> **What is needed**
Rewrite the records below with "Goal" substituted for every occurrence of "Instruction", leaving everything else unchanged.

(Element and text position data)

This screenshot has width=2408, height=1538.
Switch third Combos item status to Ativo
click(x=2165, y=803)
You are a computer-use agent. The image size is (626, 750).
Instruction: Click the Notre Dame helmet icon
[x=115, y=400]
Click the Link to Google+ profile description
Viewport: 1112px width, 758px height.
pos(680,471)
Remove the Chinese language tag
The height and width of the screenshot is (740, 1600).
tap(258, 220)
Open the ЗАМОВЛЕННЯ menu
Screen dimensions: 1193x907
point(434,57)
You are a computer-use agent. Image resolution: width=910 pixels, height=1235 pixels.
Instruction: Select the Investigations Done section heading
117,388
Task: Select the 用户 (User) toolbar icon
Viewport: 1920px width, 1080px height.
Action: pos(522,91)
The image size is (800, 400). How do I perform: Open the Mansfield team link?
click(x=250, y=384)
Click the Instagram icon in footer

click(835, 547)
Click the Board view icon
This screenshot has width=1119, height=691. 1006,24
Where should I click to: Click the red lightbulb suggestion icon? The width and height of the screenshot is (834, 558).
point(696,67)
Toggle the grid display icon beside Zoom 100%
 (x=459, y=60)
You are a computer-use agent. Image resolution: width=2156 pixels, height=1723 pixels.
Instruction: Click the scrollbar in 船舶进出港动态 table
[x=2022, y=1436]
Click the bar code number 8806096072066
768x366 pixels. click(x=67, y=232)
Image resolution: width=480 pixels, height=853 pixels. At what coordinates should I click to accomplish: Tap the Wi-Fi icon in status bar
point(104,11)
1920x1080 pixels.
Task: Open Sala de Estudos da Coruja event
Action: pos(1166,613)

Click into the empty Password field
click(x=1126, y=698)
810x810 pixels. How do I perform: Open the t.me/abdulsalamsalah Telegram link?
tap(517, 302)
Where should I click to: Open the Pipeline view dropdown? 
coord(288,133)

> **Finished answer**
This screenshot has width=2408, height=1538.
Switch third Combos item status to Ativo
click(x=2165, y=803)
You are a computer-use agent. The image size is (626, 750).
Goal: Click the Notre Dame helmet icon
[x=115, y=400]
Click the Link to Google+ profile description
Viewport: 1112px width, 758px height.
pos(680,471)
Remove the Chinese language tag
The height and width of the screenshot is (740, 1600).
tap(258, 220)
Open the ЗАМОВЛЕННЯ menu
Screen dimensions: 1193x907
point(434,57)
You are a computer-use agent. Image resolution: width=910 pixels, height=1235 pixels.
Goal: Select the Investigations Done section heading
117,388
Task: Select the 用户 (User) toolbar icon
Viewport: 1920px width, 1080px height.
Action: pos(522,91)
The image size is (800, 400). How do I perform: Open the Mansfield team link?
click(x=250, y=384)
Click the Instagram icon in footer

click(835, 547)
Click the Board view icon
This screenshot has width=1119, height=691. 1006,24
Where should I click to: Click the red lightbulb suggestion icon? The width and height of the screenshot is (834, 558).
point(696,67)
Toggle the grid display icon beside Zoom 100%
 (x=459, y=60)
You are a computer-use agent. Image resolution: width=2156 pixels, height=1723 pixels.
Goal: Click the scrollbar in 船舶进出港动态 table
[x=2022, y=1436]
Click the bar code number 8806096072066
768x366 pixels. click(x=67, y=232)
Image resolution: width=480 pixels, height=853 pixels. At what coordinates should I click to accomplish: Tap the Wi-Fi icon in status bar
point(104,11)
1920x1080 pixels.
Task: Open Sala de Estudos da Coruja event
Action: pos(1166,613)

Click into the empty Password field
click(x=1126, y=698)
810x810 pixels. How do I perform: Open the t.me/abdulsalamsalah Telegram link?
tap(517, 302)
Where should I click to: Open the Pipeline view dropdown? 
coord(288,133)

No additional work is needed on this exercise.